Accessibility criteria for online courses was pioneered by the Texas Virtual School Network (TxVSN) which has created a detailed site, TxVSN Accessibility, with advice, criteria, and check lists. Here are their Accessibility Guidelines.
One of CLRN’s requirements when reviewing courses is that all narrated presentations and videos include transcripts or Closed Captions.

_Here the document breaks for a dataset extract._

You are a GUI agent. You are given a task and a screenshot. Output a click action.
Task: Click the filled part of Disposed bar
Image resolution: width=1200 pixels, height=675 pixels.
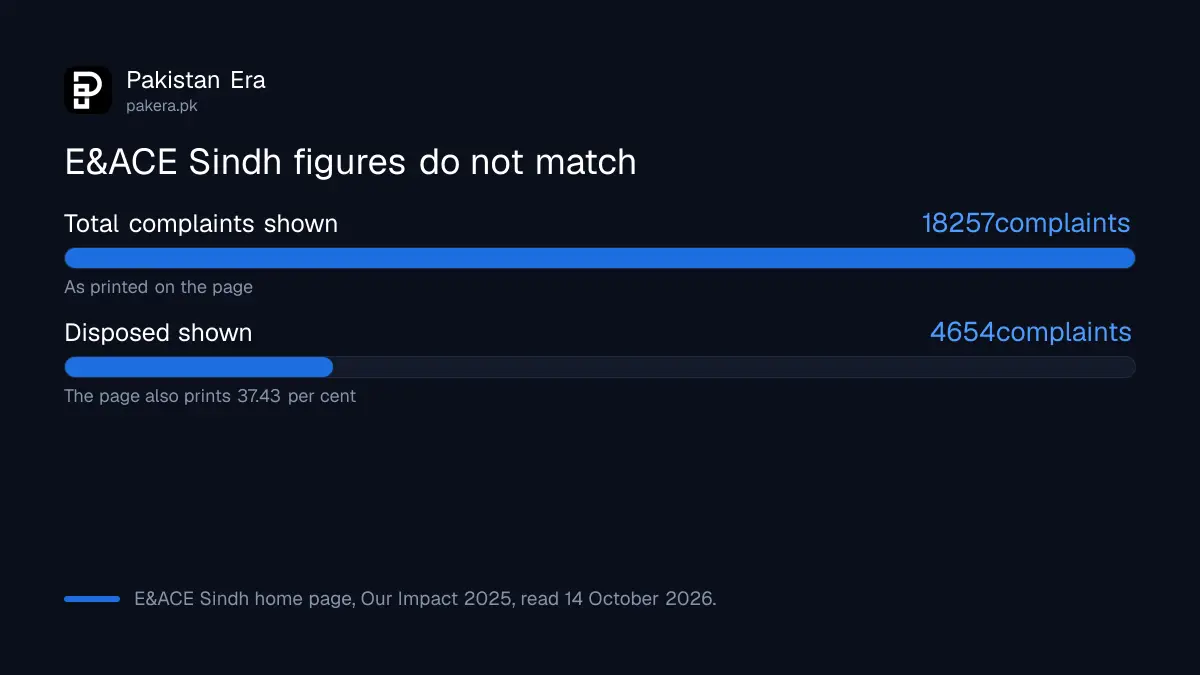(199, 367)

So, yes, when you’re constructing an online course, your customers, and the Office of Civil Rights, expects that course materials are accessible. There are free resources to assist you, including Universal Subtitles, which can be used to embed captions within YouTube videos.
Make use of them.
5. Consistency between courses is key
We’ve noticed that often two online courses taught in sequence, like English I and English II or Algebra I and Geometry, have very different levels of interactivity and engagement, as if they were created by two very different teams who weren’t talking to each other. While one course may have a variety of media, narrated presentations, and video lectures, the companion course would not. The basic pedagogy of each course would be the same, as if course developers were working from a template, but one course would be significantly weaker than the other.
My advice? Hire great educators to develop your courses and make sure a separate person is in charge of quality control. Include textbook snippets, but make sure lessons are embedded with short video lectures, discussions, collaboration opportunities, and media.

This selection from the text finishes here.